第12回 ルネサンスと北方ルネサンス

第12回目のアート同好会は、1月26日にオンラインで開催しました。
今回のテーマは、ルネサンスと北方ルネサンスについて。

ルネサンスとは、今でいうイタリア(ローマ、フィエンツェ、イタリア)を中心におこった文明の復興運動。古代ギリシャ・ローマは最高だった!と考え再生させよう、復興させようとしました。
イタリアルネサンスというと、基本的に明るくて力強 い文明。画家であるとか、発明であるとか、当時はカテゴリー分けされてなかったそうです。

「この時代の三大巨匠といえば誰?」という顧問の土屋さんの質問がありました。
レオナルド・ダ・ヴィンチ、ミケランジェロ・ブオナロ ーティ、ラファエロ・サンティと言われています。聞いたことありますか?

モナリザで有名なレオナルド・ダ・ヴィンチはそもそも画家はないと言われてびっくり!しばしば万能人と呼ばれるほど何でもできる人だったそうですよ。ノートなどに絵がたくさん描かれているので画家として評価されたのだそう。油絵の作品の数的には少ないのだそうです。技法的には空気遠近法という、遠くのものをぼんやり描く描き方をしていました。

ミケランジェロは彫刻家であり、画家であり、建築家でもありました。一番有名な作品はピエタ像ですが、他にも多くの彫刻作品を残しています。ローマのバチカン市国にあるシスティーナ礼拝堂の天井画を見てみると、壁画の中に柱が描かれていて、本物の柱と一緒に見るとだまし絵のようになっています。壁画は修復されて色がとっても鮮やかで、ミケランジェロが彫刻だけでなく、画家としての素晴らしさもうかがえます。「最後の審判」はキリストが生前の行いによって人々の魂を裁いているシリアスな情景なのに明るい色彩で描かれています。建築家としてはサン・ピエトロ大聖堂のドゥオモに関わっています。設計した「ラウレンツィアーナ図書館」は滝が流れる様なデザインがとても素晴らしく、とても絵画的。
当時は建築家だとか、彫刻家だとか、画家だという風に分かれていなかったそうです。(←とても重要なポイント!)

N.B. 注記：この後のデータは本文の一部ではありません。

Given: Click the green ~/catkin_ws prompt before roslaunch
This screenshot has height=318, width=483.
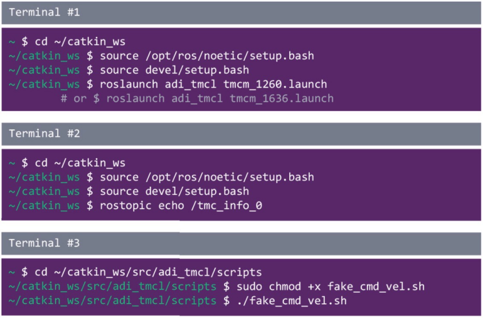Looking at the screenshot, I should (x=44, y=84).
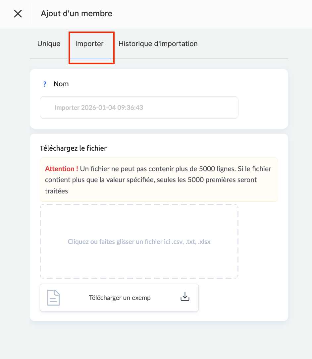Click the document file icon
Viewport: 312px width, 359px height.
pos(53,297)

ラファエロは、絵画と建築を手がけた人物。ルネサンスの三代巨匠の中ではたくさんの作品を残しているのに、37歳でなくなったそうです。(すごいですね!)
有名な作品が多すぎてどうしようと言いながら「アテナイの学堂」を例にあげて紹介していただきました。あえてとポーズを崩すことで画面に動きを作ったりする手法がありますが、ラファエロは造形的に安定感のある作品をつくっていました。シンメトリーな作風で、安定感があるのが面白さになっています。

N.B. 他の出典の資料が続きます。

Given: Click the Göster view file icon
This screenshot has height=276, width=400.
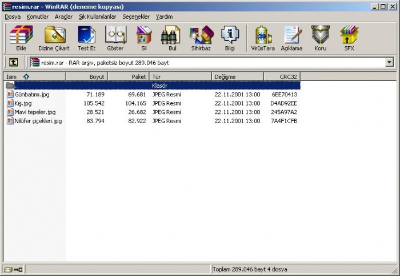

ここまでお話しをうかがったところで、これは本題じゃないんだと土屋さん!

話はガラッとかわり北方ルネサンスの話になりました。
ルネサンス美術と北方ルネサンス美術は違うそうです。北方ルネサンスは、位置的には今でいうドイツやオランダで、主に絵画が多く生まれました。
ブリューゲルという名前の人はいっぱいいるんだとおっしゃりながら「バベルの塔」を描いたピーテル・ブリューゲルの話になりました。ブリューゲルは画家の家系で、16世紀に生きた人です。(家族の中でブリューゲルという名前で作品を残している画家がたっくさんいます)
北方ルネサンスに描かれた作品は、色だけでなく内容が暗いものが多かったそうです。ブリューゲルは、細密描写(細かく描き込む手法)が得意でしたが、この様な描き方は三代巨匠にはありませんでした。

「バベルの塔」はひきの画面(全体で遠目)で観てもわからないので寄りで(画面に近づいて)観るとそのすごさがわかります。点が描かれていますが人に見える!それがすごく重要だといいます。
「手で描いているのに、こんなに小さい点なのに、動いている人が描かれているのがわかるってすごくない?」といつになく熱く語っていただきました。崩れ落ちる建物を描くことで、人間はおごるなかれ、謙虚であれという教訓を表しているのだそう。(これも重要なポイント!)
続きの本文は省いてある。